Transition probabilities
The transition probabilities of moving from state to state are inputs to the model and are taken from existing literature. Three types of compliance rate probabilities are built into the model, the initial compliance rates with colonoscopy guidelines, the compliance rates for surveillance colonoscopy if adenomas are found, and the compliance rates for use of the chemopreventive agents, aspirin and calcium. We used the following compliance rate inputs: 50% for compliance with initial colonoscopy guidelines (10, 11), 58.4% for compliance with surveillance colonoscopy following polypectomy (20), and 80% compliance each for aspirin and calcium (15, 16). This differs from other cost-effectiveness analyses in that 100% compliance with colonoscopy and aspirin or calcium use was assumed in all other studies (7, 8, 13, 14). The prevalence of any adenoma at initial colonoscopy at age 50 was 36.6 years (21), with 27.0% for low-grade polyps (21), 9.6% for a high-grade polyp (21), and 1.0% for CRCs (21). The adenoma development rate per year is 17.1% with no chemoprevention (7), and the metachronous adenoma rate was set at 10.4% for aspirin, 13.7% for calcium, and 6.8% for aspirin plus calcium chemoprevention, based upon rates of adenoma prevention from RCTs (15–17). The Markov model used the metachronous rate to determine the number of polypectomies and surveillance colonoscopies. The conversion rates of adenomas were 1.5% and 1.8% probability of developing a high-grade polyp from a low-grade and CRC development from a high-grade polyp per year, respectively (8). The baseline efficacy of colonoscopy alone assumed that 82.2% of small adenomas and 95.4% of high-grade adenomas were detected (8). All models were simulated using TreeAge Pro Healthcare 2011 (TreeAge Software, Inc.).
Effectiveness and costs
The effectiveness of colonoscopy screening and chemoprevention was measured in terms of cancer-free years saved (CFYS). The CFYS variable is found to be more robust to simulations when compared to life-years saved (LYS) for cancer prevention strategies. We find CFYS more informative than LYS in our study, as more than half of our simulated observations die from natural causes while relatively fewer develop CRCs. The life-years lost accumulate for each 1-year cycle, and the number of LYS are determined by the difference in life-years lost from cancer-related deaths between a model with screening and/or chemoprevention with 1 with any of the 3 scenarios for chemoprevention and a no-screening strategy.

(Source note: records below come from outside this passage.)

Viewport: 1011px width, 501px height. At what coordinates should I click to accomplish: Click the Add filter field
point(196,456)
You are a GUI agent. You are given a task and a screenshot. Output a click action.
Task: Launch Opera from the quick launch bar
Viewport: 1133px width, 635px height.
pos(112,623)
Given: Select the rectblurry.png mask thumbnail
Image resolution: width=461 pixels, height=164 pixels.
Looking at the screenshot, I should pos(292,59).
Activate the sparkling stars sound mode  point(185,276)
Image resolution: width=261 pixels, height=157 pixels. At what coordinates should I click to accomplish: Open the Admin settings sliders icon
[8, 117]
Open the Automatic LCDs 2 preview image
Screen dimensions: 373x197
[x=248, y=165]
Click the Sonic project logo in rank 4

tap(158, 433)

Screening costs were determined by 2011 Medicare reimbursement rates by CPT (Current Procedural Terminology) code for colonoscopy and polypectomy at University Medical Center, Lubbock, TX (22). The yearly costs of aspirin and calcium were determined from a pharmacy website (23). The average cost of CRC treatment is based on (8) and is $75,930 per individual case. Complication rates for colonoscopy procedures and aspirin use [perforations, upper gastrointestinal bleeds (UGB), and deaths from complications], as well as weighted costs for CRC treatments were calculated from existing literature sources (7, 8, 13, 14) All future costs were discounted at an annual rate of 3% (24). All inputs, ranges, and their references are listed in Table 1.

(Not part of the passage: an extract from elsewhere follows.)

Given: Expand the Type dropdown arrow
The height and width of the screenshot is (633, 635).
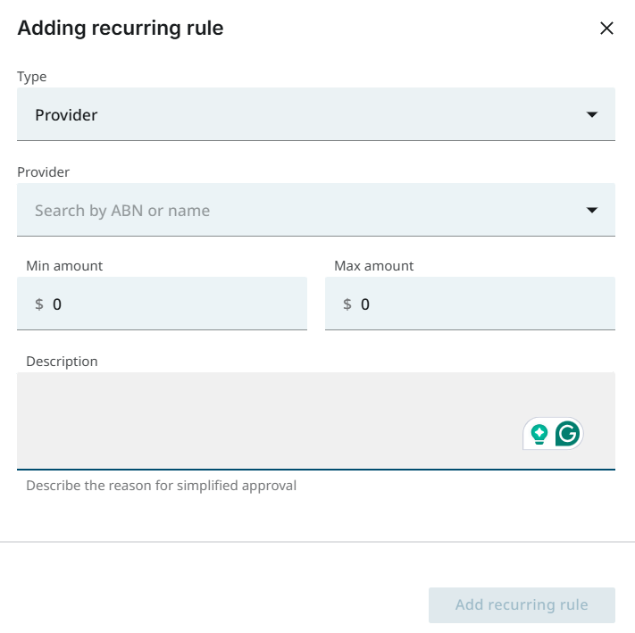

Inputs to the cost-effectiveness model
Treatment costs, US$ . | Baseline (range) . | References . |
---|---|---|
Annual aspirin treatment (81 mg/d) | 24 (3–24) | 13,23 |
Annual calcium treatment (1,200 mg/d) | 63 (23–63) | 8,23 |
Colonoscopy | 745 | 22 |
Colonoscopy with polypectomy | 1,001 | 22 |
Complication costs, US$ | ||
Average cost of CRC treatment | 75,930 | 8a |
Colonoscopy complication | 20,000 | 7 |
Aspirin-related complication | 12,000 | 7b |
Initial population assumptions | ||
Age at initial colonoscopy | 50 | 5 |
Percentage with no polyps | 62.4 (50.0–75.0)c | 21 |
Adenoma prevalence at 50 y (%) | 36.6 (24.3–48.7)c | 21 |
Percentage with low-grade polyp | 27.0 (17.9–35.9)c | 21 |
Percentage with high-grade polyp | 9.6 (6.4–12.8)c | 21 |
Percentage with CRC | 1.0 (0.7–1.3)c | 21 |
Compliance rates, % | ||
Colonoscopy | 50.00 (24.6–100) | 10 (11,7) |
Aspirin | 80.00 | 15 |
Calcium | 80.00 | 14,16 |
Surveillance colonoscopy follow-up at 5 y | 58.40 | 20 |
Probabilities (%) | ||
Complication from colonoscopy | 0.3 | 8,7 |
Death from colonoscopy complication | 5.5 | 7 |
Complication from aspirin use per y | 1.1 (0.56–1.1) | 7,26 |
Death from low-dose aspirin use complication | 0.1 | 13 |
Death from unresectable CRC/y | 42.0 | 7 |
Effectiveness of CRC prevention strategies | ||
Aspirin | 40% | 6 |
Calcium | 20% | 8 |
Aspirin + calcium | 60% | 17 |
Treatment costs, US$ . | Baseline (range) . | References . |
---|---|---|
Annual aspirin treatment (81 mg/d) | 24 (3–24) | 13,23 |
Annual calcium treatment (1,200 mg/d) | 63 (23–63) | 8,23 |
Colonoscopy | 745 | 22 |
Colonoscopy with polypectomy | 1,001 | 22 |
Complication costs, US$ | ||
Average cost of CRC treatment | 75,930 | 8a |
Colonoscopy complication | 20,000 | 7 |
Aspirin-related complication | 12,000 | 7b |
Initial population assumptions | ||
Age at initial colonoscopy | 50 | 5 |
Percentage with no polyps | 62.4 (50.0–75.0)c | 21 |
Adenoma prevalence at 50 y (%) | 36.6 (24.3–48.7)c | 21 |
Percentage with low-grade polyp | 27.0 (17.9–35.9)c | 21 |
Percentage with high-grade polyp | 9.6 (6.4–12.8)c | 21 |
Percentage with CRC | 1.0 (0.7–1.3)c | 21 |
Compliance rates, % | ||
Colonoscopy | 50.00 (24.6–100) | 10 (11,7) |
Aspirin | 80.00 | 15 |
Calcium | 80.00 | 14,16 |
Surveillance colonoscopy follow-up at 5 y | 58.40 | 20 |
Probabilities (%) | ||
Complication from colonoscopy | 0.3 | 8,7 |
Death from colonoscopy complication | 5.5 | 7 |
Complication from aspirin use per y | 1.1 (0.56–1.1) | 7,26 |
Death from low-dose aspirin use complication | 0.1 | 13 |
Death from unresectable CRC/y | 42.0 | 7 |
Effectiveness of CRC prevention strategies | ||
Aspirin | 40% | 6 |
Calcium | 20% | 8 |
Aspirin + calcium | 60% | 17 |
aCost calculated from weighted values for cost of treatment per CRC stage, weighted by prevalence of stage at diagnosis.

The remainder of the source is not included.